▶ **Supplied passage**
Liz Tenterelli is co-president of the League of Women Voters NH. (Courtesy photograph)

Liz Tenterelli is co-president of the League of Women Voters NH. (Courtesy photograph)

Newbury, N.H. — In the last three years, Liz Tentarelli has been in jail more than 10 times, but she is not a repeat offender.

Tentarelli is the co-chairwoman of a three-year long study conducted by the League of Women Voters New Hampshire that took an in-depth look at the lives of convicted female inmates in the state. As a member of that committee, and as co-president of the New Hampshire league, it was Tentarelli’s job to gather information on the rising number of female inmates, how their time in prison is spent and what the future holds for them upon their release.

A semi-retired teacher from Newbury, N.H., who still works as a substitute in the elementary school in New London, Tentarelli, 68, spoke with the Valley News recently about the prison study. An edited transcript of that conversation is below.

Valley News: How did you initially become involved with the League of Women Voters?

Liz Tentarelli: I got involved when I was living down in Andover, Mass. I was invited to be an “expert” for a study they were doing of user-friendly transportation in and around Andover and North Andover. In other words, bicycle paths, walking paths, connecting neighborhoods with people friendly connector paths connecting us to open space. I was very involved with the Andover Trails committee at that time, so I knew where the property was and I knew where people were able to access it, which was not necessarily from their house or right across the street. So I discovered the league when they asked me to talk to them about those issues and I immediately joined and headed up a group called The Community Paths Study within the league. Our great success was that we finally got to the point where the Planning Board in Andover would automatically ask developers, “So, where are your connecting paths from your new planned development to the open space or to the adjacent neighborhood?”

VN: Were you surprised to learn that the league sponsors those kinds of in-depth studies?

LT: The league is two-pronged and most people know us for our more public face, which is the voter service work. However, equally important to the league is our process of study, developing consensus and then from the position that results from that study, advocating for legislation at all three levels, local, state and national. It’s strictly nonpartisan. So sometimes we may find support among legislators of one party, at times from another party. That’s irrelevant. We never support a candidate or a party. We look for people who are in support of our position to help us lead legislation through, or we testify at hearings at the state house, for example, on various projects. That’s the kind of work that this prison study was.

VN: How did the league happen to pick up on this particular issue?

LT: This was started by the League of Women Voters New Hampshire almost by accident. We attended a hearing at the Statehouse in the criminal justice committee. We heard a report from somebody who was just starting to look at the county houses of correction and we never knew, first of all, how the number of women has tremendously increased. In the 1970s, perhaps 4 percent of offenders were female, and now we have about 10 percent of offenders in New Hampshire who are incarcerated are female. That’s a big jump. In terms of actual numbers, at the state prison level, there are about 150-175 women currently incarcerated at either the prison, the halfway house or one of the houses of correction, which takes overflow.

We started by hearing this little report and one of the things that was mentioned is that two-thirds of these women offenders are mothers of minor children. We suddenly realized that if you incarcerate the mother of minor children, you’ve got to find something to do with those minor children. So the impact on the state is not just the impact of incarcerating the mother but also of possibly finding foster care for the children. And of the children of incarcerated parents, not necessarily mothers, but of parents, they are five times as likely as other children to become offenders themselves. So we realized that this is a huge impact.

▶ **Collected material**

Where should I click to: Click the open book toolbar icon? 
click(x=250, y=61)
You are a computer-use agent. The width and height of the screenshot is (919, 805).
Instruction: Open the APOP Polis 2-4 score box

▶ **Requirements**
A – In the prison-study interview, roughly what percentage of offenders were female in the 1970s?
B – For each statement, say whether it agrees with the prison-study interview, and quote the words that decide it.
(i) The league backs candidates who share its positions.
(ii) Two-thirds of the women offenders are mothers of minor children.
(iii) Tentarelli first became involved with the league while living in Newbury.
C – Extend the prison-study interview beyond its last sentence.

▶ **The replies**
A – Perhaps 4 percent.

B –
(i) No: "We never support a candidate or a party."
(ii) Yes: "two-thirds of these women offenders are mothers of minor children."
(iii) No: "I got involved when I was living down in Andover, Mass."

C –
We wanted to know several things. One, why are the numbers going up for women offenders who are actually incarcerated? Second, what’s happening when they get to both the county houses of correction and the state prison? How are those facilities coping with those much larger numbers? And third, what are the prospects for these women when they are done serving their sentence? The average sentence in New Hampshire is less than three years. So clearly these are people who are going to rejoin society. What are we doing in the state corrections system to ensure that when they come back they can be productive, law-abiding members of society?

VN: How was the study conducted?

LT: I co-chaired the incarceration study with Peg Fargo, who is vice president of the League of Women Voters New Hampshire. She lives down in Bow. In typical league manner, we set up a steering committee with about a dozen league members, and we set up the parameters of the study and immediately realized we needed firsthand knowledge, so we set up field trips. We’ve been to all the county houses of correction that house females. There are eight of them. We’ve been to the prison, and we’ve also been to the halfway house. The prison is in Goffstown. The halfway house is in the outskirts of Concord.

VN: What did the steering committee do in addition to the field trips?

LT: We started interviewing various people, including the women’s prison warden, Joanne Fortier, who is a marvelous woman. She is doing wonderful things down there with a very limited physical facility. We also talked to the commissioner of corrections at the state level, and then we started investigating some of the other aspects of corrections, which is the probation-parole part of it. We met with two people from that state department. We also felt we needed to understand the courts more. We discovered something very exciting up in Grafton County, which is the drug court. We attended the drug court, where we were given extraordinary access to see it behind the scenes. We were allowed to sit in on the meeting that precedes the actual court session, to see how this very committed team of people actually assess each participant one at a time. And then we were invited to a graduation ceremony. Very impressive program.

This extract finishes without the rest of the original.